First things first....this is not a "story". Every word of this is true and if I wanted to babble on about fake nonsense, I assure you I’d do it elsewhere.
In the 6th grade I fell in love with the most amazing person on the surface of this Earth. His name was Kobbey , and anyone who met him immediately fell for his charm, kindness, and selflessness. From the moment we met, we were both head over heels in love with one another. September 19, 2010 was our anniversary.
At first no one ever thought we’d be together for more than 3 months, but 4 years later, we proved them all wrong. Being with him for those wonderful years was more than I could ever ask, and every time we were together my soul sang with absolute bliss. Now juniors, we would often cuddle on the couch and talk about our future together. I remember so vividly how his eyes would light up when he talked about having a house and a family...I would do anything to just see it once more.
On November 5, 2014, Kobbey was walking to his brother’s workplace when a woman(who was texting and driving)rammed him from the side at nearly 60 miles an hour....killing him instantly. That day, I was working on a project due next week when his mother called, she was absolutely hysterical and it was difficult to understand her. My mom had her on speaker and that was when I heard the three words that literally knocked the air out of me..."Kobbey is dead!!!", she repeated over and over again. I fell to the floor, finally understanding when people would say, "my world came crashing down". I hit my head on the tile so hard that blood began to run, and my mom rushed me to the same hospital where somewhere...my love was laying cold and lifeless.
I woke up in the E.R with seven stitches, immediately wishing the medication hadn’t wore off. Not because of my injury, but because of the absolutely unbearable gash in my heart. The pain was indescribable, like half of my soul had left my body. Then I began to sob, not like those dramatic scenes in the movies, this was pure, raw, 100% pain. I remember gasping for air and my entire body was trembling so much the doctors nearly thought I was having a seizure. I wanted to see him, I HAD to see him. The nurse was trying to hold me down but it was no use. I remember fighting her off, ripping out my I.V in the process. More nurses ran in and 20 minutes later I was sprawled out on the bed with a new I.V and more medication pumping in my blood. But it didn’t help the sorrow and heartbreak at all.
That night, I stayed in the hospital with a minor concussion. And even in my state not once did I fall asleep that night. How could I? Knowing that I would have to awake to a world where I wouldn’t ever get to tell Kobbey I love him, never will be able to rest my head on his chest, never get married, never have children, never have the future we always talked about. He was gone.

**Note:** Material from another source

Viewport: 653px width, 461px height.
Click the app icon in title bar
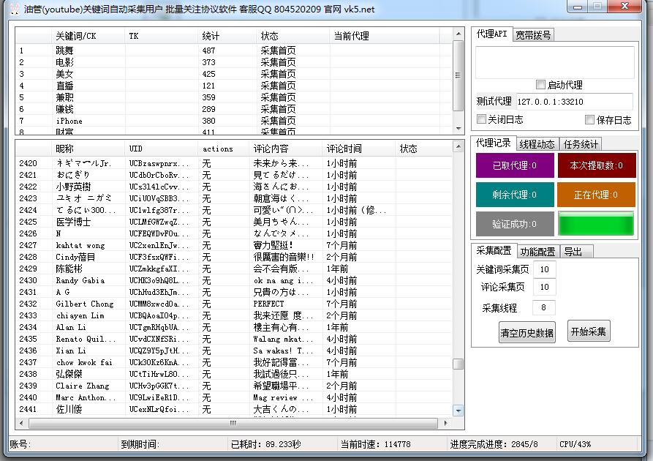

It was probably around one o’ clock A.M, I was laying in bed when something completely extraordinary happened. This wasn’t a dream, wasn’t the medication, and wasn’t because of my injury. I was alone in the room(at my request)when the room’s atmosphere dramatically changed. I had that feeling in my chest that occurred whenever Kobbey was around, that sensation that feels like taking off on an airplane or when you’re in an elevator and it suddenly jolts upward. I promise on my life I could even smell his cologne!! It enveloped me and right then and there I knew he was with me. My body felt strangely warm despite the coldness of the hospital room. I felt completely at peace and my eyes were drooping involuntarily. The last thing I remember was his sweet voice whispering in my ear, "Goodbye My Love....." and to this day, I will never ever forget those words.
He captivated my heart from day one and he took a special place in my heart that no one will ever be able to achieve. That night, I have no doubt in my mind he was with me...saying his final goodbye before taking his place in heaven where he rightfully belongs.